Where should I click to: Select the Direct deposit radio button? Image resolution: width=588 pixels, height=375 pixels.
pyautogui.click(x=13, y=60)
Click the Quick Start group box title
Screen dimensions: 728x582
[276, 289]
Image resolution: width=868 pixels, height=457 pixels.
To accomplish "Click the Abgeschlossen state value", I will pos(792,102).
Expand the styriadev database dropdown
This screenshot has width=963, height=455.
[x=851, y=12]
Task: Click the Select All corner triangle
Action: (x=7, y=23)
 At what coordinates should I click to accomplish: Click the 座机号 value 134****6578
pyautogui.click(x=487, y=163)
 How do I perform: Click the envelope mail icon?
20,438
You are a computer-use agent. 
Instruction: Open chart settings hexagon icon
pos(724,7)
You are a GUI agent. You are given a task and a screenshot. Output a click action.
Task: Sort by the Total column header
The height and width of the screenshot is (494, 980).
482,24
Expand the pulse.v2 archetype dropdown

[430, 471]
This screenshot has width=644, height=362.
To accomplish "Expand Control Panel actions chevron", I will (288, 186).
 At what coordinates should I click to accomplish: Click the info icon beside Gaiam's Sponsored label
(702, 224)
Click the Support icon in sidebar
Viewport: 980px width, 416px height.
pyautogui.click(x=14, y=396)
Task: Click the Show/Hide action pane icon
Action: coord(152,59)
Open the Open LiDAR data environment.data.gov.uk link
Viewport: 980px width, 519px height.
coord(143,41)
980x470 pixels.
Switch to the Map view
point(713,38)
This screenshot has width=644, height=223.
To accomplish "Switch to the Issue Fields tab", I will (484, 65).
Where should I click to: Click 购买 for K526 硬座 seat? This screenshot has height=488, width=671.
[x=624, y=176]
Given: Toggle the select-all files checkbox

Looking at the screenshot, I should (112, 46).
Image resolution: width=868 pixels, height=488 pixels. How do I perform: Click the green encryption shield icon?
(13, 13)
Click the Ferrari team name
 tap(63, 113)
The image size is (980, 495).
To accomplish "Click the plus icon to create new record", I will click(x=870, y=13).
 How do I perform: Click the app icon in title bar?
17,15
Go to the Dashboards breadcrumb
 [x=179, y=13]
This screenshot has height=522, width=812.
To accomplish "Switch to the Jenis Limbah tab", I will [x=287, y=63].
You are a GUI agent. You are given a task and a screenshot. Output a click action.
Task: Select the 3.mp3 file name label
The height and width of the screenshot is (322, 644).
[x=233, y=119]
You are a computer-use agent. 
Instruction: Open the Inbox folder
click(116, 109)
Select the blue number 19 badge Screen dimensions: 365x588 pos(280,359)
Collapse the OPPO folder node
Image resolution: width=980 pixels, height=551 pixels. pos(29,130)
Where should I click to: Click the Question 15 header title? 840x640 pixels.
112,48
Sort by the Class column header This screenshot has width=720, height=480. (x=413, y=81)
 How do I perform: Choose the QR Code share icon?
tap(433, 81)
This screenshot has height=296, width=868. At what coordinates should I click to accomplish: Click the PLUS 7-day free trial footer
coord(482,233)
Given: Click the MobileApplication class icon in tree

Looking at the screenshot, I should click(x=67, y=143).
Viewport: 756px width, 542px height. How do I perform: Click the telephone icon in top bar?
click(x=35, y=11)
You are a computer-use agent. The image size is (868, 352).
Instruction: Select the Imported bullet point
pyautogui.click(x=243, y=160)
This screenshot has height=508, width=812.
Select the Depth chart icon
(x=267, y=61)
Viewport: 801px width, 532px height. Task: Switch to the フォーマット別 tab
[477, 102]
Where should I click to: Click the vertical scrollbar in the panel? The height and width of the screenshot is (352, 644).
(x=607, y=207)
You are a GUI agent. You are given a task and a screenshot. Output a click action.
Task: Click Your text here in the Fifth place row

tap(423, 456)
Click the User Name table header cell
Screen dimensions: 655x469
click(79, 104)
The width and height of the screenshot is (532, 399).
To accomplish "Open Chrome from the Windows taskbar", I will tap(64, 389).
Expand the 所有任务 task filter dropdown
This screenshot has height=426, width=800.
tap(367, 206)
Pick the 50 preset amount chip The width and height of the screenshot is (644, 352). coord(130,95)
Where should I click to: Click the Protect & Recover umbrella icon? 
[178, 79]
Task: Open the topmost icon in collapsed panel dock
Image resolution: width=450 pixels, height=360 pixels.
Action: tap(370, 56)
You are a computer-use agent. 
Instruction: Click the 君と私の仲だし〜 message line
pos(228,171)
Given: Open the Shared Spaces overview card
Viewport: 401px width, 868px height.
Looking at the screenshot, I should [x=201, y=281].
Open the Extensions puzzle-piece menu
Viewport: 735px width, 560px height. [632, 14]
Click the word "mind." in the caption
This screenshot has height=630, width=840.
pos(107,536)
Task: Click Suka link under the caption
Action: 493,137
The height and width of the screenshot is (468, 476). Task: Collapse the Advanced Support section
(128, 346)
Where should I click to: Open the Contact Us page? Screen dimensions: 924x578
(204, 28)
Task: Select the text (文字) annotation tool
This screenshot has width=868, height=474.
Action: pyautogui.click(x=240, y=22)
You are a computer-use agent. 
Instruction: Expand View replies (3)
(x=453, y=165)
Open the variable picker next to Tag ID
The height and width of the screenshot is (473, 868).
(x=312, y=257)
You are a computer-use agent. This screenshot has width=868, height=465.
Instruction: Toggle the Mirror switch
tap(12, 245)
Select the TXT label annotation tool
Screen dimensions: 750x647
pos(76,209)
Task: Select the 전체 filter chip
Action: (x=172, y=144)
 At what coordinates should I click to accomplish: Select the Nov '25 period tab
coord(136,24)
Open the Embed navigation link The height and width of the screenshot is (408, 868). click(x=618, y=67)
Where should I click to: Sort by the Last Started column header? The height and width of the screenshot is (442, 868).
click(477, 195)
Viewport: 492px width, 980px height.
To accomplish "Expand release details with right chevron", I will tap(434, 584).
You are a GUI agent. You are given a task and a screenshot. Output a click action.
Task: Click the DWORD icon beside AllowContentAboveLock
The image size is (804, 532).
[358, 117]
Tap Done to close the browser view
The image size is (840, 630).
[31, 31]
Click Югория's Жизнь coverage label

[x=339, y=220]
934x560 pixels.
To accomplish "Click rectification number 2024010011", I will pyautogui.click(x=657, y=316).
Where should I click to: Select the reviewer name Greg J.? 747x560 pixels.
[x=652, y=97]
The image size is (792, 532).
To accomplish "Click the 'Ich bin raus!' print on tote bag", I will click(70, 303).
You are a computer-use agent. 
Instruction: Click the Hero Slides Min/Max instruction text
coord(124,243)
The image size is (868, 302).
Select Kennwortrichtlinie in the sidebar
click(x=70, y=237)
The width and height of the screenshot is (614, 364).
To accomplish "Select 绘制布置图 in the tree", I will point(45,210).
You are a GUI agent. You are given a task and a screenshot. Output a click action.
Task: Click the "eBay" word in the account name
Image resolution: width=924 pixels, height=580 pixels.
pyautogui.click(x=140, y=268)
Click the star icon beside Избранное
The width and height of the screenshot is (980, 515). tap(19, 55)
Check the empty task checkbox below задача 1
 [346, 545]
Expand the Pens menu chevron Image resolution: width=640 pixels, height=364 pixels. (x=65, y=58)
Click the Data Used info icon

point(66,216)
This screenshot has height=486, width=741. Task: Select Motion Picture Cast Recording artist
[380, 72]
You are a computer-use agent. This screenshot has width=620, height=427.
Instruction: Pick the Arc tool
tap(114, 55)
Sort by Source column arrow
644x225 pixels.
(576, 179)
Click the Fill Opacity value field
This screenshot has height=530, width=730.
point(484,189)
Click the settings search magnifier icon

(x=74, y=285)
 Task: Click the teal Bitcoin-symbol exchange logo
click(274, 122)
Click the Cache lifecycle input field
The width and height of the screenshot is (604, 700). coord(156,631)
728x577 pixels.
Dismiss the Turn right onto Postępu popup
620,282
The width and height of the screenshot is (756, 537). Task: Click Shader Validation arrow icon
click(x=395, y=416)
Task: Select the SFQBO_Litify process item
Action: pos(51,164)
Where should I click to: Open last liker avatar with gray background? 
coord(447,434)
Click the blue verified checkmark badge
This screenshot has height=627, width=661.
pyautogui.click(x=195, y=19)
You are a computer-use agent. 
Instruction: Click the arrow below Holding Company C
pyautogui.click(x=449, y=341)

━━━━━━━━━━

→ **Required work**
If a line of the entries above includes the word "number", count it; then state the total and nothing else.

→ **Reply**
2